Les agents-cadres de l’Administration générale des impôts et des domaines (AGID) se retrouvent dans une séance de retraite de deux jours. L’objectif est de revigorer l’efficacité et redynamiser l’action de l’administration fiscale pour qu’elle soit véritablement un outil de développement vers 2030.

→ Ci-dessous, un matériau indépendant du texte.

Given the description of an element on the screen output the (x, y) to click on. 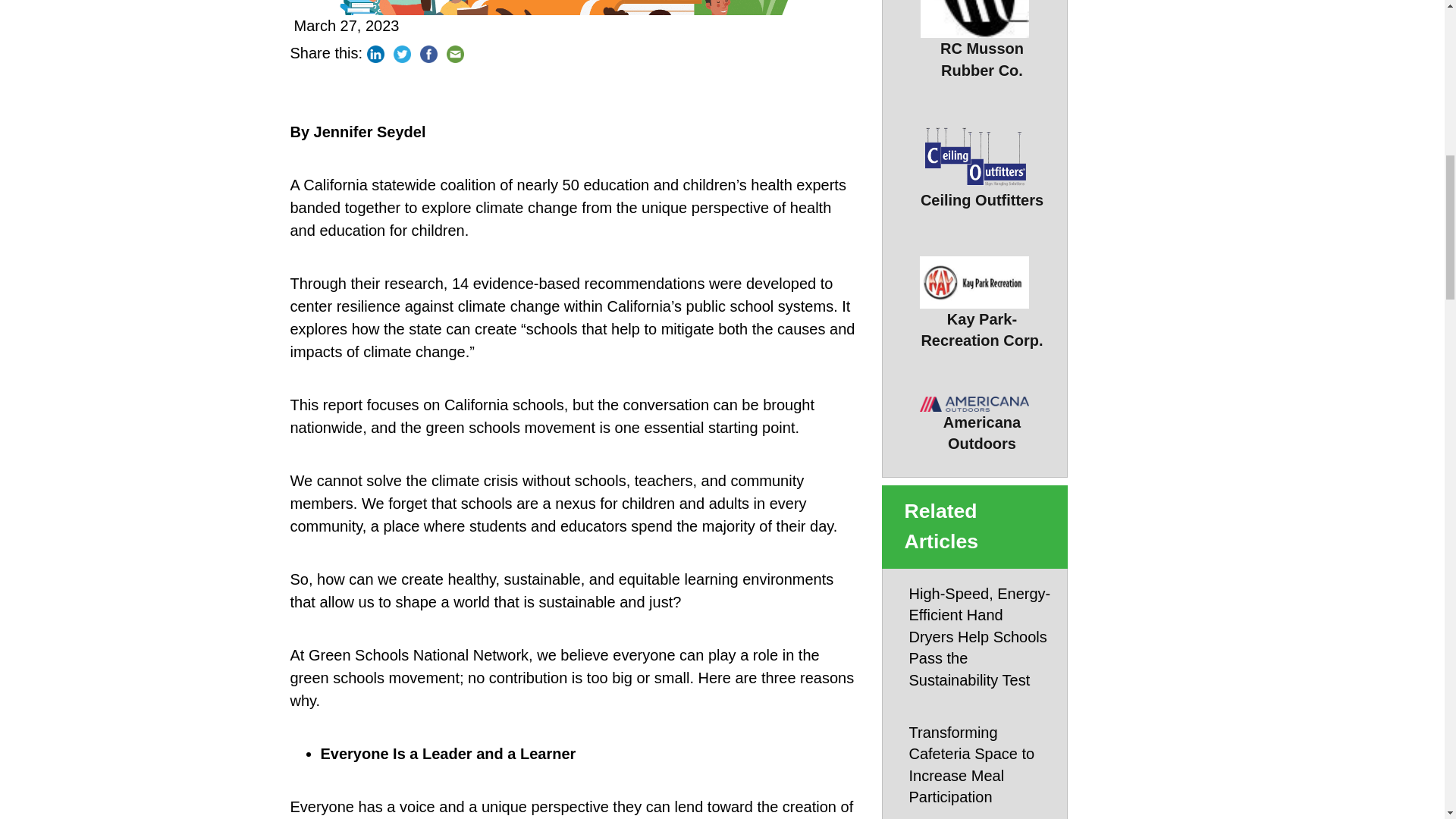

Plusieurs agents de l’Administration générale des impôts et des domaines ont commencé depuis hier mardi à travailler sur les paramètres requis permettant à l’Etat d’atteindre les objectifs de l’émergence. Pendant ces deux jours, les cadres de l’Agid doivent se doter des moyens techniques pour améliorer en fait l’éthique personnelle et professionnelle pour une administration irréprochable.
Car par-dessus tout, cette administration est considérée par le ministre des Finances et du budget comme un levier important dans la formulation des politiques publiques de notre pays. Sans doute, la vision de conduire le pays vers l’émergence à l’horizon 2030 reste pour le gouvernement un défi énorme à relever. Convaincu des occlusions à surmonter pour concrétiser le rêve, Saïd Ali Chayhane, ministre des Finances, fait comprendre que le gouvernement ne peut que compter que lui-même pour développer le pays. « A cœur vaillant rien d’impossible », a-t-il lâché.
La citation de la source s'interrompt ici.